Foot Locker gains as disciplined expense management fuels earnings beat
2024.05.30 07:06
Shares of Foot Locker (NYSE:) rose 6.6% as the company reported a first-quarter adjusted EPS of $0.22, surpassing the analyst estimates by $0.09.
However, revenue fell slightly short of expectations at $1.87 billion against a consensus of $1.89 billion. The New York-based athletic retailer also reaffirmed its full-year 2024 adjusted EPS guidance of $1.50-$1.70, aligning with the midpoint above the analyst consensus of $1.57.
Foot Locker’s first-quarter results showcased a solid start to the year, with President and CEO Mary Dillon crediting the company’s “Lace Up” plan for the performance.
Despite total sales dipping by 2.8% from the same quarter last year and comparable sales decreasing by 1.8%, the company managed to increase global Foot Locker and Kids Foot Locker comparable sales by 1.1%. Dillon highlighted the company’s disciplined expense management and favorable shifts in expense timing as key factors contributing to the earnings outperformance.
The retailer’s gross margin declined by 120 basis points compared to the prior-year period. Inventory levels were 5.6% lower than at the end of the first quarter last year, indicating a leaner inventory position.

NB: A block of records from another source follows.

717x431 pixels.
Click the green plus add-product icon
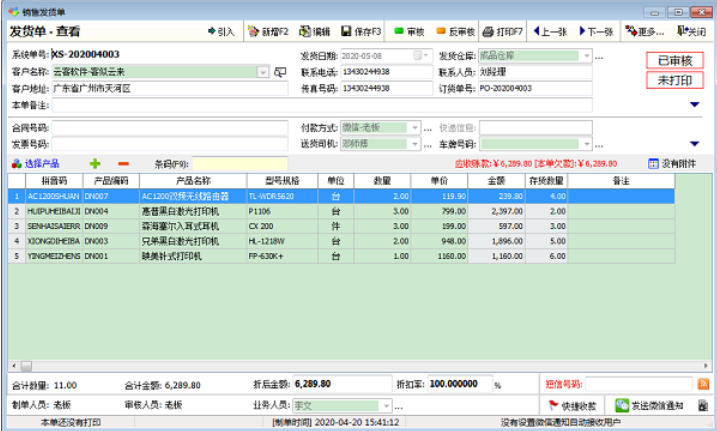coord(95,163)
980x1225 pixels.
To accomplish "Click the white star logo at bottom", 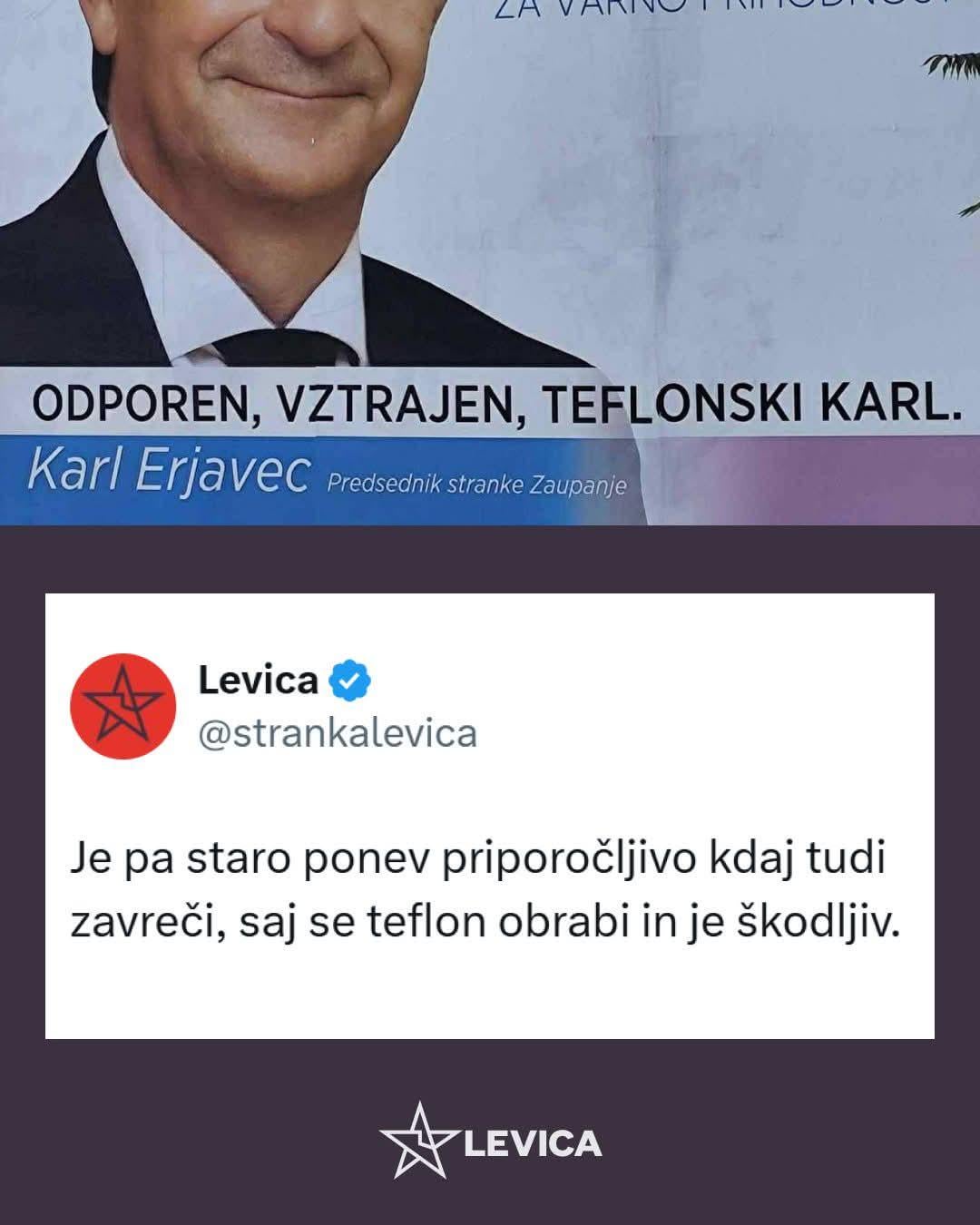I will click(417, 1141).
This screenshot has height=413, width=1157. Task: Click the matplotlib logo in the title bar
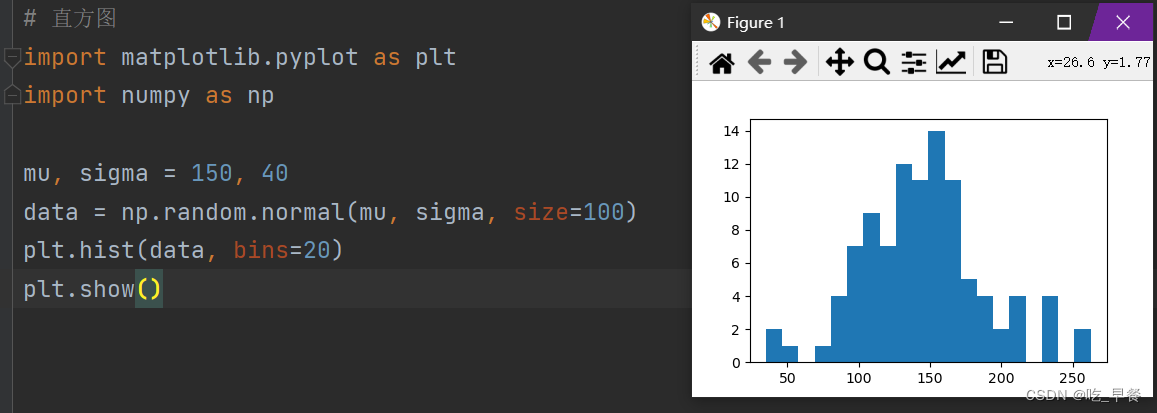pyautogui.click(x=711, y=22)
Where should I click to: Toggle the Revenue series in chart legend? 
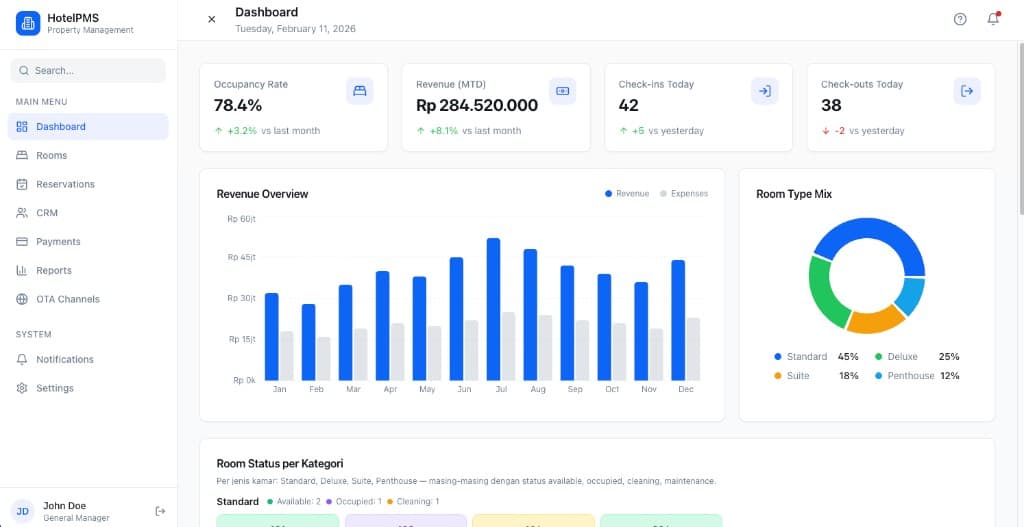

Dillon expressed confidence in the “Lace Up” plan, which focuses on strengthening brand partnerships, enhancing customer engagement, and solidifying Foot Locker’s position in sneaker culture. She also noted the company’s investment in store refreshes and the introduction of a new retail concept, with more openings planned for the year.
Looking ahead, Foot Locker’s full-year 2024 outlook includes a non-recurring charge related to the rollout of its enhanced FLX loyalty program in North America. Despite this anticipated charge, the company’s guidance remains steady, suggesting a positive outlook for the remainder of the year.